Asymmetric Digital Subscriber Line - Technical Calculations
Undergraduate Communication Engineering
Calculation:
In ADSL DMT (Discrete Multi-Tone) modulation, the center frequency of bin N is calculated as N multiplied by the subcarrier spacing of 4.3125 kHz. This is defined in ITU-T G.992.1 standard. Note that subcarrier 64 is reserved for the pilot tone at 276 kHz, which is used for timing recovery.
Calculation:
The theoretical maximum is calculated based on the DMT frame rate of 4000 Hz (frames/second), using all 224 downstream subcarriers (bins 32-255, excluding the pilot at bin 64 and Nyquist at bin 256), with each carrying 15 bits using 32768-QAM modulation.
Calculation:
According to ITU-T G.992.1, channels 6 through 30 (25 subcarriers total) are used for upstream.

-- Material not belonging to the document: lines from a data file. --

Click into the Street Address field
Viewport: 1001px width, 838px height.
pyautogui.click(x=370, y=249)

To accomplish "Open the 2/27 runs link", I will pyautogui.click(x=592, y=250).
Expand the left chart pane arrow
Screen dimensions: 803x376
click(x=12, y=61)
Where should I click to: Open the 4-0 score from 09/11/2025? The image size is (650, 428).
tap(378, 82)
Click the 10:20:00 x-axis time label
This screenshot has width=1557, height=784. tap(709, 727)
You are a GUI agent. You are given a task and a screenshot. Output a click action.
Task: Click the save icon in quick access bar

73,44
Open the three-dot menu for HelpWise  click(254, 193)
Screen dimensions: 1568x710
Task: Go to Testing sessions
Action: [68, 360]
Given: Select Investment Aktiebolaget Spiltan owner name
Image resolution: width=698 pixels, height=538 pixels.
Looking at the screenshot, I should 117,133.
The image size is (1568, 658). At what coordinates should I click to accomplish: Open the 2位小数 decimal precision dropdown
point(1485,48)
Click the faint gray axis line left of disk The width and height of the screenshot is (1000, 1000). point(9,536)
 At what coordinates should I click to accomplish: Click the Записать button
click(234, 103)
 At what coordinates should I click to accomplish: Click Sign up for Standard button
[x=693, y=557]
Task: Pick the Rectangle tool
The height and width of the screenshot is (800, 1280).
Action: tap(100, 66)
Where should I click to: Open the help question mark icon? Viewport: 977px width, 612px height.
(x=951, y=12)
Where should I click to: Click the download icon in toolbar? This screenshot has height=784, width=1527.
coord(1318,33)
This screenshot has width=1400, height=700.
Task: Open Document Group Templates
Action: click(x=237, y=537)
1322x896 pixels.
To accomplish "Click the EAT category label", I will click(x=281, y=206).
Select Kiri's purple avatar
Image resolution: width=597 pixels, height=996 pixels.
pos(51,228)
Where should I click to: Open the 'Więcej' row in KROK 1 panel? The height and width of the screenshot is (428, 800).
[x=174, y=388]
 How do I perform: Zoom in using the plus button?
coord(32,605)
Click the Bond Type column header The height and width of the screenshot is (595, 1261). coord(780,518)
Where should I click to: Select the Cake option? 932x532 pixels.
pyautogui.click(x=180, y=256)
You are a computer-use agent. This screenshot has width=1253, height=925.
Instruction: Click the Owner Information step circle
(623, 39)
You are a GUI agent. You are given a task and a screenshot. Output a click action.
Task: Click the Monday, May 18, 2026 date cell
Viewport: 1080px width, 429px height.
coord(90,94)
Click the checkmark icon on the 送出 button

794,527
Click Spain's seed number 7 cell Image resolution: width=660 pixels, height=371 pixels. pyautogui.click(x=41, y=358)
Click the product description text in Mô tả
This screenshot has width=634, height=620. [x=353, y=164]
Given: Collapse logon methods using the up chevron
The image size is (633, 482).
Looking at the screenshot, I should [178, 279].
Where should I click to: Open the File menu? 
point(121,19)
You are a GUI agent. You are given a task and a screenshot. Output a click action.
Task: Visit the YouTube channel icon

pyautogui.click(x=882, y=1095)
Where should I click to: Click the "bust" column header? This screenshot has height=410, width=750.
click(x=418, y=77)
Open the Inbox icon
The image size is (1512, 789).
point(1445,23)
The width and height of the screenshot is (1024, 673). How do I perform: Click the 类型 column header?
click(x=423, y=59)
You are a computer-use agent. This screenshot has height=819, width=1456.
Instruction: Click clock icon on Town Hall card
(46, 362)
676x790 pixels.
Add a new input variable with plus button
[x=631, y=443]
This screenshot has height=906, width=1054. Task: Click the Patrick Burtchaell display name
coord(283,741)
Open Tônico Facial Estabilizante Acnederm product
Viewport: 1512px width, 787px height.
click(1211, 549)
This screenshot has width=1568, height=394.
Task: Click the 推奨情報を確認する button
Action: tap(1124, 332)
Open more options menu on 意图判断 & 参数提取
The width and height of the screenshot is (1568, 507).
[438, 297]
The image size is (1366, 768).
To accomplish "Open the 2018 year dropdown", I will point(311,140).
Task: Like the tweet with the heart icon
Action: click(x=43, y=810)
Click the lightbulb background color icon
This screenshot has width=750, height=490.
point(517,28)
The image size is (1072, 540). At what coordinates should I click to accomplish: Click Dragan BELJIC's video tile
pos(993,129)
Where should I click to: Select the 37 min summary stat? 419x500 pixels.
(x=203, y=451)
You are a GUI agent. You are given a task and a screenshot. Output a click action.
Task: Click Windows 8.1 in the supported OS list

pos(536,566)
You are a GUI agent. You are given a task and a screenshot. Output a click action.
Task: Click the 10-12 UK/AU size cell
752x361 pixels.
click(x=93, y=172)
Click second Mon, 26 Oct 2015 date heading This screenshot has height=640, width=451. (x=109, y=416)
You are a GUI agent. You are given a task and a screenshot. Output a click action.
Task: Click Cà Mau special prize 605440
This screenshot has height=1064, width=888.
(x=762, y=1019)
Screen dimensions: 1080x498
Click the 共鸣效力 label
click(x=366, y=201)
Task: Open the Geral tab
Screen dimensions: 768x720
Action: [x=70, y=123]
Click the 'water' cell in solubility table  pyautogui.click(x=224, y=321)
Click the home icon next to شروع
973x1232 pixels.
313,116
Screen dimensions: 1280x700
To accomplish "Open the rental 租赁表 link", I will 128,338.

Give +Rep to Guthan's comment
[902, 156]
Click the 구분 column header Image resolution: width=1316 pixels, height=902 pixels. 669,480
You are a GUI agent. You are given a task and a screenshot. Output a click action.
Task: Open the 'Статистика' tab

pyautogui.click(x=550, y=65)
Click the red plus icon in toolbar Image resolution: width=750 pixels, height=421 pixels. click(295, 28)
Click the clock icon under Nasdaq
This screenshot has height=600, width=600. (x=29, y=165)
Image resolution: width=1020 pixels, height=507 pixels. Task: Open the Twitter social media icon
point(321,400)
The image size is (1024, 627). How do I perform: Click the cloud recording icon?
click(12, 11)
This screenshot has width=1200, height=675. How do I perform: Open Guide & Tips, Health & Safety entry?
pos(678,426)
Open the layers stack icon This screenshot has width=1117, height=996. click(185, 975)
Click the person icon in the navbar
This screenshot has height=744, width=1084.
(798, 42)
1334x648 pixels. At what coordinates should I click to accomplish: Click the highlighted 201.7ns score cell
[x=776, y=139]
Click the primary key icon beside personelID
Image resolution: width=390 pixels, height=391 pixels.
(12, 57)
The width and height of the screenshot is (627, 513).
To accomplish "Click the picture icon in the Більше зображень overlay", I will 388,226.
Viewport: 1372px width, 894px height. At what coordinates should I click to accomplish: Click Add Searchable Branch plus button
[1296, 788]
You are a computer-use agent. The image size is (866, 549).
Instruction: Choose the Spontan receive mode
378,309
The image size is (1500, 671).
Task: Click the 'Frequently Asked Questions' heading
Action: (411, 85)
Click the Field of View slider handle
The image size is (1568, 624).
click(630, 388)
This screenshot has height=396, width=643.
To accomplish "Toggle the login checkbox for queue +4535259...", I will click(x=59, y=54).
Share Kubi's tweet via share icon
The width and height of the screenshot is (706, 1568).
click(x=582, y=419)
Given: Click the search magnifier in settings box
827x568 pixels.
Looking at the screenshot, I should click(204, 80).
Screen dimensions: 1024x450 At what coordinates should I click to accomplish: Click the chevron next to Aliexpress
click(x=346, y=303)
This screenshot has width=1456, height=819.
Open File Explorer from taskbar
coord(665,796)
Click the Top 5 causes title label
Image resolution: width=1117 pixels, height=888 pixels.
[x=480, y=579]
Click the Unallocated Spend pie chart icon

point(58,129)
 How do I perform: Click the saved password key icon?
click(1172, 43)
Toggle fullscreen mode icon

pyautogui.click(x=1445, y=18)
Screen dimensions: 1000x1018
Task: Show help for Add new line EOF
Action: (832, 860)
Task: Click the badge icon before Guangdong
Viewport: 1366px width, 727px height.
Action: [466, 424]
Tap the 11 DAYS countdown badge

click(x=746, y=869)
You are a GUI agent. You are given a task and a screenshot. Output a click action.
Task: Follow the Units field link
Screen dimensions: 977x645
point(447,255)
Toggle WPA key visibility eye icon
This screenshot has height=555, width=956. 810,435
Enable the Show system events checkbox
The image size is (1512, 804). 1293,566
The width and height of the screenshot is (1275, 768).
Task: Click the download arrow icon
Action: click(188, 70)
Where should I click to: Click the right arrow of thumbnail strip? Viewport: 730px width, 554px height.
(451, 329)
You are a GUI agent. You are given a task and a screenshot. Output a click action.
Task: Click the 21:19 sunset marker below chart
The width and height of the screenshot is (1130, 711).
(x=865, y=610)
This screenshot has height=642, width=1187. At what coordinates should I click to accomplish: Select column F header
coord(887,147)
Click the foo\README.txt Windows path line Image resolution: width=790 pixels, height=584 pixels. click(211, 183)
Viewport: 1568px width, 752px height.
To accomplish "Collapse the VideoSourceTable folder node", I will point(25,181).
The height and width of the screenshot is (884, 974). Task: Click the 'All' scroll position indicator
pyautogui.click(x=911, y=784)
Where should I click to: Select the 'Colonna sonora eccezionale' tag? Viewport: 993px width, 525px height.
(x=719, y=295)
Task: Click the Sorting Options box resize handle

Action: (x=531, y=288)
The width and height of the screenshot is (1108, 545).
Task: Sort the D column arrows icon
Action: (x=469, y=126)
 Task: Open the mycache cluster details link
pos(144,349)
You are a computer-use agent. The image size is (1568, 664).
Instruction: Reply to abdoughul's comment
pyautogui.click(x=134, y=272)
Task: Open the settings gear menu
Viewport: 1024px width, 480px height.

However, one channel is reserved for control, leaving 24 subcarriers for actual data transmission. Additionally, subcarrier 16 is often used as the upstream pilot tone, further reducing available data carriers to approximately 23-24.
Calculation:
ADSL uses bit-loading algorithms to adaptively assign bits to each subcarrier based on its SNR. The general rule is approximately 1 bit per 3 dB of SNR (following Shannon capacity principles). The SNR margin (typically 6 dB) is subtracted to ensure robust operation against noise fluctuations.
Calculation:
ADSL2+ (ITU-T G.992.5) doubles the bandwidth to 2.208 MHz by using up to 512 subcarriers. The downstream uses subcarriers 32 through 511. With an average bit-loading of 12 bits per subcarrier (typical for good quality lines), this yields approximately 23 Mbps downstream, which aligns with ADSL2+'s specified maximum of 24 Mbps.